Uma característica bastante lembrada do sr. Lula da Silva - que muitos ingênuos chegam a considerar um “talento político” do ex-presidente - é a desfaçatez com que ele procura se desvencilhar de membros de seu mais íntimo círculo relacional sempre que, por imposição das circunstâncias, eles venham a representar um embaraço às suas pretensões de poder, estas postas sempre à frente de quaisquer laços que venham a ser estabelecidos com o ex-presidente, sejam pessoais ou políticos.

O caso mais recente desse esquecimento seletivo de Lula envolve a presidente cassada Dilma Rousseff, alguém que simplesmente não existiria na vida político-eleitoral não fosse a ação direta de seu inventor.

Diante do desastre que foi a passagem de Dilma Rousseff pelo Palácio do Planalto, cuja irresponsabilidade no trato das contas públicas, a frouxidão no combate à inflação, a profunda recessão econômica e o desemprego representam um legado indefensável até mesmo para os padrões do Partido dos Trabalhadores (PT), a presidente cassada vem sendo sistematicamente tratada como um estorvo pelo chefão e pelo partido que com ele se confunde.

*TAREFA PROPOSTA*.
Reproduza fielmente a parte do trecho sobre Lula e Dilma Rousseff que vai de "O caso mais" até "ele se confunde.". Baseie-se somente no trecho acima.

*DADOS FORNECIDOS*.
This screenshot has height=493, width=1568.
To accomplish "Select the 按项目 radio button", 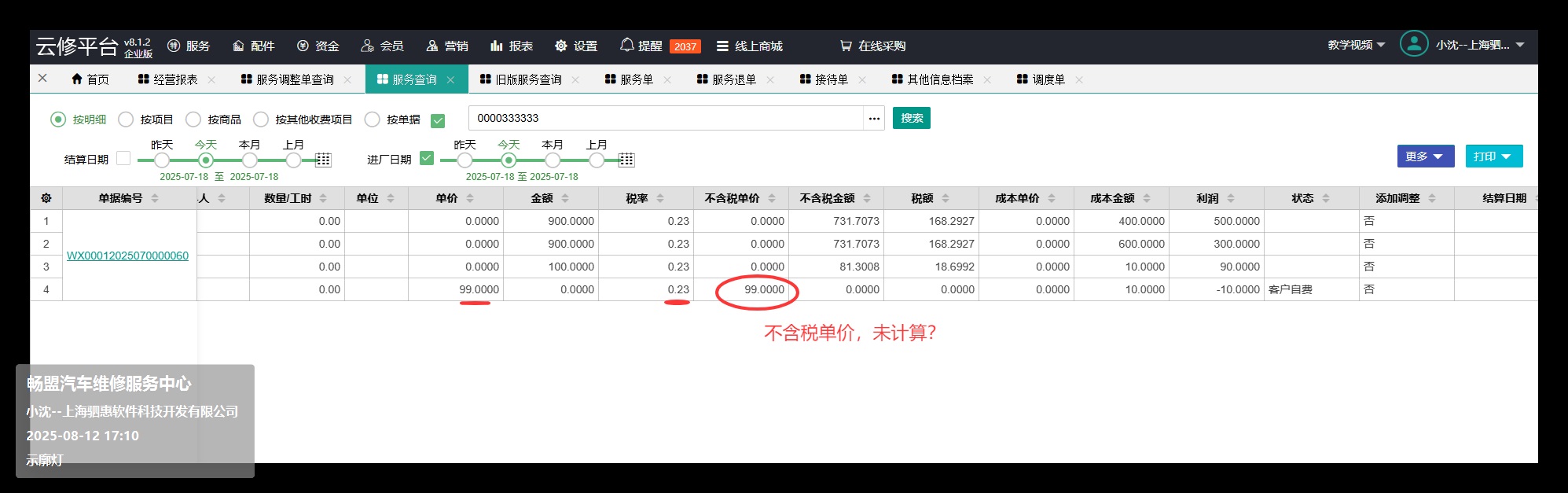I will (x=126, y=120).
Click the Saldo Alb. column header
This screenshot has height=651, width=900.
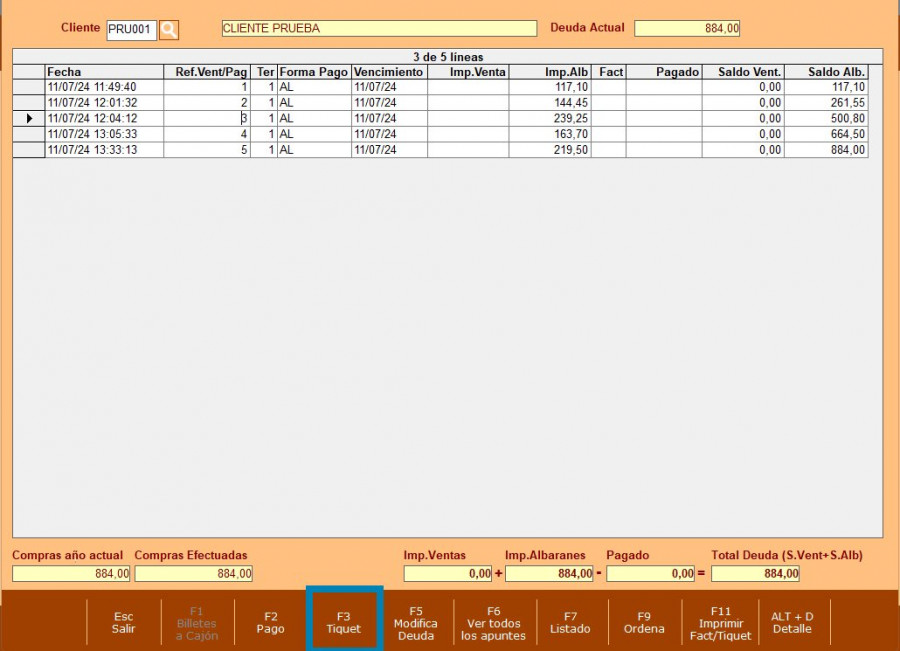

*RESPOSTA COMPLETA*.
O caso mais recente desse esquecimento seletivo de Lula envolve a presidente cassada Dilma Rousseff, alguém que simplesmente não existiria na vida político-eleitoral não fosse a ação direta de seu inventor.

Diante do desastre que foi a passagem de Dilma Rousseff pelo Palácio do Planalto, cuja irresponsabilidade no trato das contas públicas, a frouxidão no combate à inflação, a profunda recessão econômica e o desemprego representam um legado indefensável até mesmo para os padrões do Partido dos Trabalhadores (PT), a presidente cassada vem sendo sistematicamente tratada como um estorvo pelo chefão e pelo partido que com ele se confunde.